■ **ACTIVITY**
Return the lines of the data below exactly. Start at the first and end with the line containing "Details [tab] (96, 1190)".

[[ DATA RECORDS open ]]

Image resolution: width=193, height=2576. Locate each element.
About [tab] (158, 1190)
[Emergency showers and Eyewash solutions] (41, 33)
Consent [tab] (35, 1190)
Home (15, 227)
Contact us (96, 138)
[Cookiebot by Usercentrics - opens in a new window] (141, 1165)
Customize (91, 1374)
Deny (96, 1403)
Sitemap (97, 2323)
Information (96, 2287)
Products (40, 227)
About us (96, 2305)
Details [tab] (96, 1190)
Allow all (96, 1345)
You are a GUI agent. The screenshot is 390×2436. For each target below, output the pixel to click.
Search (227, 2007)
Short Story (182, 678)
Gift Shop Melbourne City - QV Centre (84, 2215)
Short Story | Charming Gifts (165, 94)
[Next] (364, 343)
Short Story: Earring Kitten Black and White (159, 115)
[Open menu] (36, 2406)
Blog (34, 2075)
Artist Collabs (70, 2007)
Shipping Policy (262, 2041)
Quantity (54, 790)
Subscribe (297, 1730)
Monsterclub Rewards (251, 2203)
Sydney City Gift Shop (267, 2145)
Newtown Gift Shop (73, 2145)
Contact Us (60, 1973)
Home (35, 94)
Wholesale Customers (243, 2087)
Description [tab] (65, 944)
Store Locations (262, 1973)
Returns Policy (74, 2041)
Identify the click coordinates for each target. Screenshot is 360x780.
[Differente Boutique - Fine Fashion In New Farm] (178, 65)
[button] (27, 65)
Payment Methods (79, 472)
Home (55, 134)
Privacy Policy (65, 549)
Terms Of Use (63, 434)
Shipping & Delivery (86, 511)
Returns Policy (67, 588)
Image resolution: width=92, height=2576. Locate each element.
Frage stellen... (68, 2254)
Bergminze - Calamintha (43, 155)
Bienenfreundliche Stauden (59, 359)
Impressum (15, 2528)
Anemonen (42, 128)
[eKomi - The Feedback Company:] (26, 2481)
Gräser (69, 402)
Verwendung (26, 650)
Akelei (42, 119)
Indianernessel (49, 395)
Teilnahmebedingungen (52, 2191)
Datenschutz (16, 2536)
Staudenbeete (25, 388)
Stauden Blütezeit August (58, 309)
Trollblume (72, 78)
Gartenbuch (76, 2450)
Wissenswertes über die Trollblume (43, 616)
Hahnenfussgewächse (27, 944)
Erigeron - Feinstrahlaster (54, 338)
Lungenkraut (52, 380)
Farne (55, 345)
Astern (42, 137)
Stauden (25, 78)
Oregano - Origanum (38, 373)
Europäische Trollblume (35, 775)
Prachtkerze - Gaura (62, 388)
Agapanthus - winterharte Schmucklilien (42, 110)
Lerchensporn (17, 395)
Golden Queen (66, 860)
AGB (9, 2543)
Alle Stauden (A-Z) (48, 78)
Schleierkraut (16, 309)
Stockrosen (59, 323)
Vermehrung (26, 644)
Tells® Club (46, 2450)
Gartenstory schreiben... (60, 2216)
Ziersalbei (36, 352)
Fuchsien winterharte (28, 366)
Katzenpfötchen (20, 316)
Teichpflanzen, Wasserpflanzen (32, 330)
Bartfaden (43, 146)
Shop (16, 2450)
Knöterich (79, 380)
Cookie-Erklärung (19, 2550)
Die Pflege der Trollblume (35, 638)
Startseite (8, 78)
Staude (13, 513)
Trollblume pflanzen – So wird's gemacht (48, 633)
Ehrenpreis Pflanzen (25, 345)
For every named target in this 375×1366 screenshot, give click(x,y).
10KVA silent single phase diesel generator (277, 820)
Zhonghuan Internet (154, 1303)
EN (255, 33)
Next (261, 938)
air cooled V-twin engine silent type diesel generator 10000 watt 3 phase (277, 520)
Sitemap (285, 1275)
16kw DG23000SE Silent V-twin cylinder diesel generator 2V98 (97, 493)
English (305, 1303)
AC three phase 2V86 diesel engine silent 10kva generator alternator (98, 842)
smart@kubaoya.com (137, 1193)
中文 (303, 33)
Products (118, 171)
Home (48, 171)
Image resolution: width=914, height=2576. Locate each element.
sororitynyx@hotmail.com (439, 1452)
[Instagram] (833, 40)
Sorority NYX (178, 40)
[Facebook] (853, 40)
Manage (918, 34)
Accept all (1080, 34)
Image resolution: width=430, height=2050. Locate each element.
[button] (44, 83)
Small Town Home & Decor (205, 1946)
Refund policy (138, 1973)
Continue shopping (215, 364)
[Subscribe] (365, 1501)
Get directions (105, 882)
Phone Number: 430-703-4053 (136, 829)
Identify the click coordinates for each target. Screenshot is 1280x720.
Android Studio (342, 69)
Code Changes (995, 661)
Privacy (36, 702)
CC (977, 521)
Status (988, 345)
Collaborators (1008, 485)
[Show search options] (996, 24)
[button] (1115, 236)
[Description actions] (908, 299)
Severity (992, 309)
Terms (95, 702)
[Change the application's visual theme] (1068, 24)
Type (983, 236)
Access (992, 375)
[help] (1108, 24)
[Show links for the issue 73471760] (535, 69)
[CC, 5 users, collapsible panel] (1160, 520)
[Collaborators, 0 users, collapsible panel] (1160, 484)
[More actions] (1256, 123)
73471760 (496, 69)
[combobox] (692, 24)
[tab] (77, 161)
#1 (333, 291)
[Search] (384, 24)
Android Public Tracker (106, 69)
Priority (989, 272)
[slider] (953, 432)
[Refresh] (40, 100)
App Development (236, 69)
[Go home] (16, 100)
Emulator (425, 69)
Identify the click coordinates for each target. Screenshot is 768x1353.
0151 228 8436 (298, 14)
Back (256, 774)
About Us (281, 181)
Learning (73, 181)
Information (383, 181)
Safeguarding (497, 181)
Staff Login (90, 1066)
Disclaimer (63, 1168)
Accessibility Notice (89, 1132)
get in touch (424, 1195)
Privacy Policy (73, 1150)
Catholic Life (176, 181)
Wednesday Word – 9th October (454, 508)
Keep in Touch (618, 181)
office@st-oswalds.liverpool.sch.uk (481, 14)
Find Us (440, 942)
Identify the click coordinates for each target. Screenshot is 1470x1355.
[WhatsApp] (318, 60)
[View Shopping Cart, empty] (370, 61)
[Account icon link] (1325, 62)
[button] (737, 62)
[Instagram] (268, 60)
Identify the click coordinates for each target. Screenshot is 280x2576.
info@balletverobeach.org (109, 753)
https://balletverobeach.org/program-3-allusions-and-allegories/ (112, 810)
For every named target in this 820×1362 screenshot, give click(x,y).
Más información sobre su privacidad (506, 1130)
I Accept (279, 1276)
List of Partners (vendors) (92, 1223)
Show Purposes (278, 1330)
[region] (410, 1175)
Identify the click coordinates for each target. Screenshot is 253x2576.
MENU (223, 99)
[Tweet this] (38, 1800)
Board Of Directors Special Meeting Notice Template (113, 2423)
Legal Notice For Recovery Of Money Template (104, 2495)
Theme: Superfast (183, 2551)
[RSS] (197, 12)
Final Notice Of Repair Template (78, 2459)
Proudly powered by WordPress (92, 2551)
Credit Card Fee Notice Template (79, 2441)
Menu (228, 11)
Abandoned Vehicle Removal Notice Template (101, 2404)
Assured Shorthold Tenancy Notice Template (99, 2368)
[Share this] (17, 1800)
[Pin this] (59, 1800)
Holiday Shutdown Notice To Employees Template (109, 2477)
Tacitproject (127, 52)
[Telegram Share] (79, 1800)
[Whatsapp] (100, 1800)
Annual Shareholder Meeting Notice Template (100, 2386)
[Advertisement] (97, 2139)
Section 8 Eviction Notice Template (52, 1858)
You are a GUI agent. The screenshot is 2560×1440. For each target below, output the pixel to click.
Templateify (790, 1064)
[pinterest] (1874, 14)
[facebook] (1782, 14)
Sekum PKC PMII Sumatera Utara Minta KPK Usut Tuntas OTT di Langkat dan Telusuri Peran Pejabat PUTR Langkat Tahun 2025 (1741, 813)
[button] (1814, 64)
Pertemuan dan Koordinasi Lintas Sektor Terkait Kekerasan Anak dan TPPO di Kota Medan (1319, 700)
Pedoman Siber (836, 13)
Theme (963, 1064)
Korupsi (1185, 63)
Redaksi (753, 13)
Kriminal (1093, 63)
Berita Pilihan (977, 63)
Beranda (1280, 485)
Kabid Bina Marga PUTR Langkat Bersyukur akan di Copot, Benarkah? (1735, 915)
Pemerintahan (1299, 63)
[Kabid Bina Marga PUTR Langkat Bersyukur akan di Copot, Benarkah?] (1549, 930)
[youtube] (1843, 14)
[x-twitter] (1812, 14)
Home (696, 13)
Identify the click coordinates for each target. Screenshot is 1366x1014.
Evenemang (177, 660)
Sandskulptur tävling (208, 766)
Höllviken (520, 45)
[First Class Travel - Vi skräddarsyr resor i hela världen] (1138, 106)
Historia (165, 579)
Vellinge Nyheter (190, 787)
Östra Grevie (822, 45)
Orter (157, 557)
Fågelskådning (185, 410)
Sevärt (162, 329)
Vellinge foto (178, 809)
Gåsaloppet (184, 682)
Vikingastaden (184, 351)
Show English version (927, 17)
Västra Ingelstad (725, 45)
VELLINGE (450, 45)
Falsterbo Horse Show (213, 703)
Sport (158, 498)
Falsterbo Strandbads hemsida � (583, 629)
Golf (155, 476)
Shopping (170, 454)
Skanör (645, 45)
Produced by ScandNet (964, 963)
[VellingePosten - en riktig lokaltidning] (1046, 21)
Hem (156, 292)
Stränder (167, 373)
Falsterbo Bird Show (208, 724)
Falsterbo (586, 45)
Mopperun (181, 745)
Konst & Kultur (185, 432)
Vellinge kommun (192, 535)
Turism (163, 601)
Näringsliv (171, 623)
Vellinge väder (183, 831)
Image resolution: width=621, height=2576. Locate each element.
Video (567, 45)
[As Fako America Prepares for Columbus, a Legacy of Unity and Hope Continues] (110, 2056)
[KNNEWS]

[[ DATA RECORDS closed ]]

■ **ANSWER FOR THE TASK**
Image resolution: width=193, height=2576. Locate each element.
About [tab] (158, 1190)
[Emergency showers and Eyewash solutions] (41, 33)
Consent [tab] (35, 1190)
Home (15, 227)
Contact us (96, 138)
[Cookiebot by Usercentrics - opens in a new window] (141, 1165)
Customize (91, 1374)
Deny (96, 1403)
Sitemap (97, 2323)
Information (96, 2287)
Products (40, 227)
About us (96, 2305)
Details [tab] (96, 1190)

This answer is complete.